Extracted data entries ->
+++

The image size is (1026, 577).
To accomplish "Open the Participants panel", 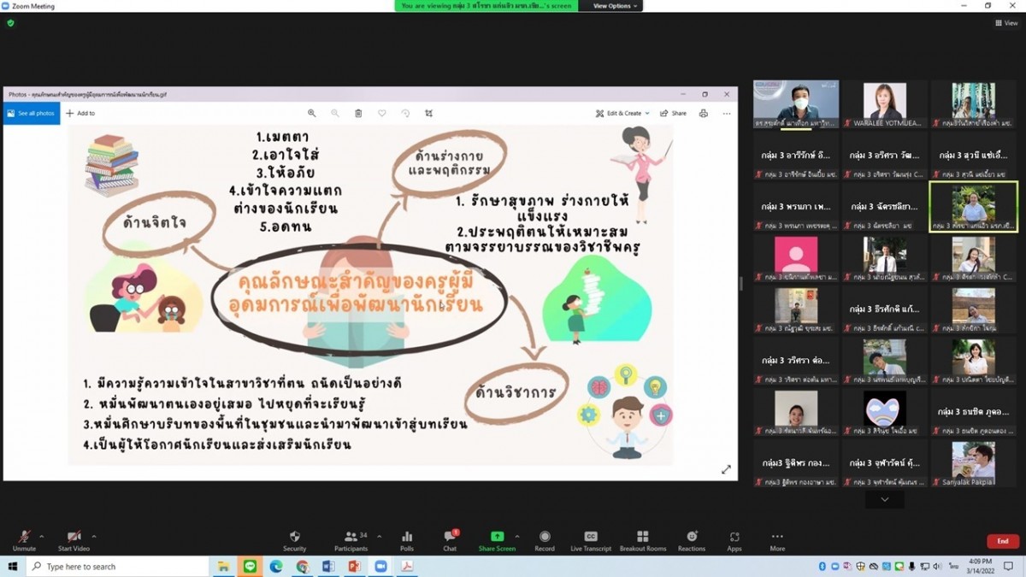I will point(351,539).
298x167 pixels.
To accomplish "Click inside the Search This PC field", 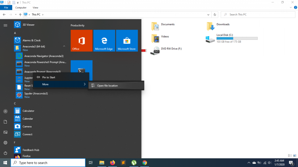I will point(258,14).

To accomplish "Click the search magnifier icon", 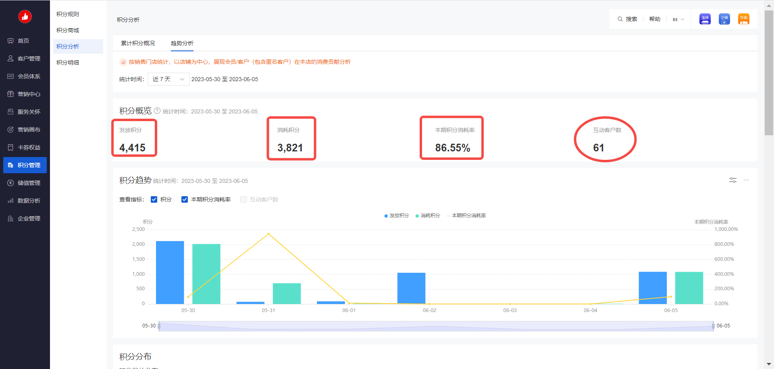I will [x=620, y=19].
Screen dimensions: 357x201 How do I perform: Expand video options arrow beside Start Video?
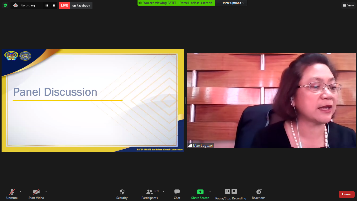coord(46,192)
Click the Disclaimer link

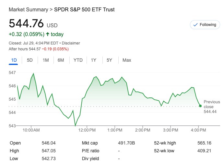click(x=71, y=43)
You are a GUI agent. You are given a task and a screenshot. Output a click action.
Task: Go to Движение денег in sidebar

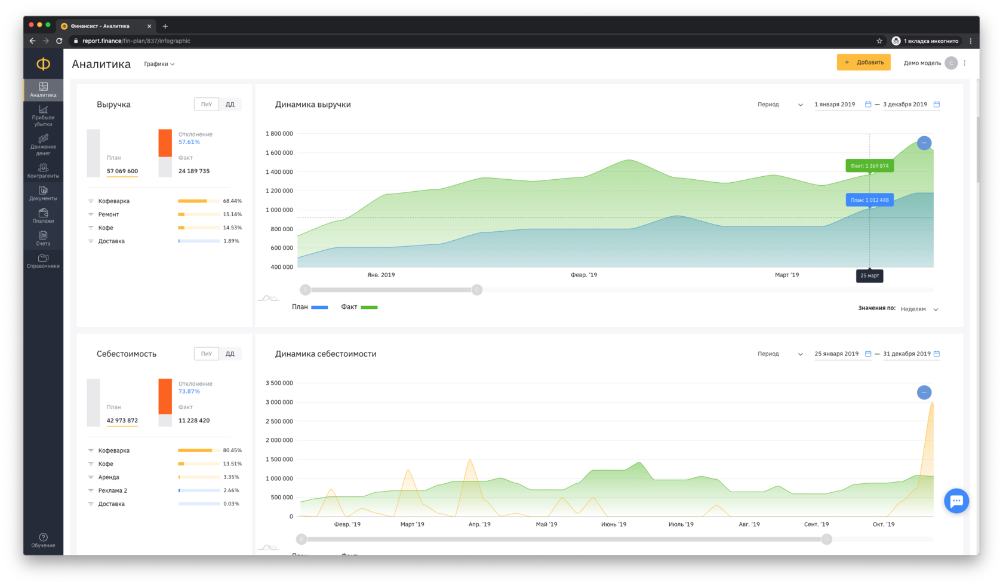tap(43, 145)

+++

Description of the task -> Return the lines from the one containing "Click the Disclaimer link" through the last line of the records, both included, exactly as written and with no pictures.

Solution to the problem ->
Click the Disclaimer link

click(x=71, y=43)
You are a GUI agent. You are given a task and a screenshot. Output a click action.
Task: Go to Движение денег in sidebar

tap(43, 145)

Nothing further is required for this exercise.